Could you reproduce every entry that follows, exactly as shown?

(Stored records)

--------

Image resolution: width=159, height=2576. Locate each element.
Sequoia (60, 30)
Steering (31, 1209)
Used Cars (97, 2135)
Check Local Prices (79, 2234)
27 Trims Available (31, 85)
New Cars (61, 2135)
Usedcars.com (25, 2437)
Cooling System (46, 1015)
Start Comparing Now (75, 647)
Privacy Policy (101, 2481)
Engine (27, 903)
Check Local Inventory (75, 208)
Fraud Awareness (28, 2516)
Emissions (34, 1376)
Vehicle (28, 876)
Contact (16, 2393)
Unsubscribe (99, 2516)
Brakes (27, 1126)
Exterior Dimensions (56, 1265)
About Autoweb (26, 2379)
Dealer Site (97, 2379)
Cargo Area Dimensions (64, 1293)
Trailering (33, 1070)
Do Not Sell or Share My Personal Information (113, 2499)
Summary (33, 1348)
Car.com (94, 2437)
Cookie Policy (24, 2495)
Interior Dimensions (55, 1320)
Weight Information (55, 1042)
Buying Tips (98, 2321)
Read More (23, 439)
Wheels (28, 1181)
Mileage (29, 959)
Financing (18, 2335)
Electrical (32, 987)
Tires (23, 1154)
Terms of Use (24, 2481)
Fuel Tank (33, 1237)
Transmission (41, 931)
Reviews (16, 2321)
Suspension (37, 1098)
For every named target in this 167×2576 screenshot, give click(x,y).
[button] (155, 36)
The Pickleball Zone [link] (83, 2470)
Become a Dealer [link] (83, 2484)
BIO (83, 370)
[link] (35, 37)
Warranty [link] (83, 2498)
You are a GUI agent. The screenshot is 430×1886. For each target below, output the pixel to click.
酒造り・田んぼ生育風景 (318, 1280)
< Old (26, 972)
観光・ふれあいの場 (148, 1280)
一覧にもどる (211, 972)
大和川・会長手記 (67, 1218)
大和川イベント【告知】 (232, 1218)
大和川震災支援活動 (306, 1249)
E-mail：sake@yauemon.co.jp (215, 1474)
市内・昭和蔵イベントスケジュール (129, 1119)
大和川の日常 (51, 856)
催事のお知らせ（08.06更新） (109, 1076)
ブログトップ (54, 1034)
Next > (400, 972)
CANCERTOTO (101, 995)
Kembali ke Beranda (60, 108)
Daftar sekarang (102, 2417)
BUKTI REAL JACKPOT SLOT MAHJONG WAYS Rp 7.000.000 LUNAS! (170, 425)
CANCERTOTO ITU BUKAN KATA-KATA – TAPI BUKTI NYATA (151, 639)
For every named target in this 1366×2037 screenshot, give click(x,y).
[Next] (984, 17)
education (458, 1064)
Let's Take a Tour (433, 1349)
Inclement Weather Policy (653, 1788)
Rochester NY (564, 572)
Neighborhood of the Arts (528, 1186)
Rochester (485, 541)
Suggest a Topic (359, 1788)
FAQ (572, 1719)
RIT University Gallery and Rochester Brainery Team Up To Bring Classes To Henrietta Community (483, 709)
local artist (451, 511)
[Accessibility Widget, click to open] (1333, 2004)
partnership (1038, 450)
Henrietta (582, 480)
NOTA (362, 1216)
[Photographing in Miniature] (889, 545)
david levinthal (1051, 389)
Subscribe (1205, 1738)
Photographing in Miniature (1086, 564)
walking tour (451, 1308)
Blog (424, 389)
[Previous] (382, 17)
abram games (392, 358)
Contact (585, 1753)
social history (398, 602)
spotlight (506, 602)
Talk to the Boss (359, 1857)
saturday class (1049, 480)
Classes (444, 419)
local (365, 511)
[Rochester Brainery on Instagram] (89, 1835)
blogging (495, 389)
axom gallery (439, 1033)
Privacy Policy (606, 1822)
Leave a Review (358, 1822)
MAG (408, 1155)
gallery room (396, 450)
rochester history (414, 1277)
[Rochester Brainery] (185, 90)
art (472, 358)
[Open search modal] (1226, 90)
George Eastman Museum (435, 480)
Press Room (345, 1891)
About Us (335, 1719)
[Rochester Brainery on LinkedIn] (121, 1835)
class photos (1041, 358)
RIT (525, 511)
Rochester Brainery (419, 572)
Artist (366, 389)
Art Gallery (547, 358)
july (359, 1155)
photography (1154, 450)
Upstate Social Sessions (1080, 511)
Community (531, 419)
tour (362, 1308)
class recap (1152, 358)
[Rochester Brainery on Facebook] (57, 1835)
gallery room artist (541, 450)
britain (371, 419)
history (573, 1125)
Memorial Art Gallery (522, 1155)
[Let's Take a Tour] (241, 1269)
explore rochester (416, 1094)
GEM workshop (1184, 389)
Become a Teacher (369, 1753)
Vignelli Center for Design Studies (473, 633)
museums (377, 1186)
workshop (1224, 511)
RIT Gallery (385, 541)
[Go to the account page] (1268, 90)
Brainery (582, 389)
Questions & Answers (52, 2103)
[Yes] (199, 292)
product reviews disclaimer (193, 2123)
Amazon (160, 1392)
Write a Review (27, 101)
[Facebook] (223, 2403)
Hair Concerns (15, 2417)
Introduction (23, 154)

--------

Response below:
Image resolution: width=159, height=2576. Locate each element.
Sequoia (60, 30)
Steering (31, 1209)
Used Cars (97, 2135)
Check Local Prices (79, 2234)
27 Trims Available (31, 85)
New Cars (61, 2135)
Usedcars.com (25, 2437)
Cooling System (46, 1015)
Start Comparing Now (75, 647)
Privacy Policy (101, 2481)
Engine (27, 903)
Check Local Inventory (75, 208)
Fraud Awareness (28, 2516)
Emissions (34, 1376)
Vehicle (28, 876)
Contact (16, 2393)
Unsubscribe (99, 2516)
Brakes (27, 1126)
Exterior Dimensions (56, 1265)
About Autoweb (26, 2379)
Dealer Site (97, 2379)
Cargo Area Dimensions (64, 1293)
Trailering (33, 1070)
Do Not Sell or Share My Personal Information (113, 2499)
Summary (33, 1348)
Car.com (94, 2437)
Cookie Policy (24, 2495)
Interior Dimensions (55, 1320)
Weight Information (55, 1042)
Buying Tips (98, 2321)
Read More (23, 439)
Wheels (28, 1181)
Mileage (29, 959)
Financing (18, 2335)
Electrical (32, 987)
Tires (23, 1154)
Terms of Use (24, 2481)
Fuel Tank (33, 1237)
Transmission (41, 931)
Reviews (16, 2321)
Suspension (37, 1098)
For every named target in this 167×2576 screenshot, give click(x,y).
[button] (155, 36)
The Pickleball Zone [link] (83, 2470)
Become a Dealer [link] (83, 2484)
BIO (83, 370)
[link] (35, 37)
Warranty [link] (83, 2498)
You are a GUI agent. The screenshot is 430×1886. For each target below, output the pixel to click.
酒造り・田んぼ生育風景 (318, 1280)
< Old (26, 972)
観光・ふれあいの場 (148, 1280)
一覧にもどる (211, 972)
大和川・会長手記 (67, 1218)
大和川イベント【告知】 (232, 1218)
大和川震災支援活動 (306, 1249)
E-mail：sake@yauemon.co.jp (215, 1474)
市内・昭和蔵イベントスケジュール (129, 1119)
大和川の日常 (51, 856)
催事のお知らせ（08.06更新） (109, 1076)
ブログトップ (54, 1034)
Next > (400, 972)
CANCERTOTO (101, 995)
Kembali ke Beranda (60, 108)
Daftar sekarang (102, 2417)
BUKTI REAL JACKPOT SLOT MAHJONG WAYS Rp 7.000.000 LUNAS! (170, 425)
CANCERTOTO ITU BUKAN KATA-KATA – TAPI BUKTI NYATA (151, 639)
For every named target in this 1366×2037 screenshot, give click(x,y).
[Next] (984, 17)
education (458, 1064)
Let's Take a Tour (433, 1349)
Inclement Weather Policy (653, 1788)
Rochester NY (564, 572)
Neighborhood of the Arts (528, 1186)
Rochester (485, 541)
Suggest a Topic (359, 1788)
FAQ (572, 1719)
RIT University Gallery and Rochester Brainery Team Up To Bring Classes To Henrietta Community (483, 709)
local artist (451, 511)
[Accessibility Widget, click to open] (1333, 2004)
partnership (1038, 450)
Henrietta (582, 480)
NOTA (362, 1216)
[Photographing in Miniature] (889, 545)
david levinthal (1051, 389)
Subscribe (1205, 1738)
Photographing in Miniature (1086, 564)
walking tour (451, 1308)
Blog (424, 389)
[Previous] (382, 17)
abram games (392, 358)
Contact (585, 1753)
social history (398, 602)
spotlight (506, 602)
Talk to the Boss (359, 1857)
saturday class (1049, 480)
Classes (444, 419)
local (365, 511)
[Rochester Brainery on Instagram] (89, 1835)
blogging (495, 389)
axom gallery (439, 1033)
Privacy Policy (606, 1822)
Leave a Review (358, 1822)
MAG (408, 1155)
gallery room (396, 450)
rochester history (414, 1277)
[Rochester Brainery] (185, 90)
art (472, 358)
[Open search modal] (1226, 90)
George Eastman Museum (435, 480)
Press Room (345, 1891)
About Us (335, 1719)
[Rochester Brainery on LinkedIn] (121, 1835)
class photos (1041, 358)
RIT (525, 511)
Rochester Brainery (419, 572)
Artist (366, 389)
Art Gallery (547, 358)
july (359, 1155)
photography (1154, 450)
Upstate Social Sessions (1080, 511)
Community (531, 419)
tour (362, 1308)
class recap (1152, 358)
[Rochester Brainery on Facebook] (57, 1835)
gallery room artist (541, 450)
britain (371, 419)
history (573, 1125)
Memorial Art Gallery (522, 1155)
[Let's Take a Tour] (241, 1269)
explore rochester (416, 1094)
GEM workshop (1184, 389)
Become a Teacher (369, 1753)
Vignelli Center for Design Studies (473, 633)
museums (377, 1186)
workshop (1224, 511)
RIT Gallery (385, 541)
[Go to the account page] (1268, 90)
Brainery (582, 389)
Questions & Answers (52, 2103)
[Yes] (199, 292)
product reviews disclaimer (193, 2123)
Amazon (160, 1392)
Write a Review (27, 101)
[Facebook] (223, 2403)
Hair Concerns (15, 2417)
Introduction (23, 154)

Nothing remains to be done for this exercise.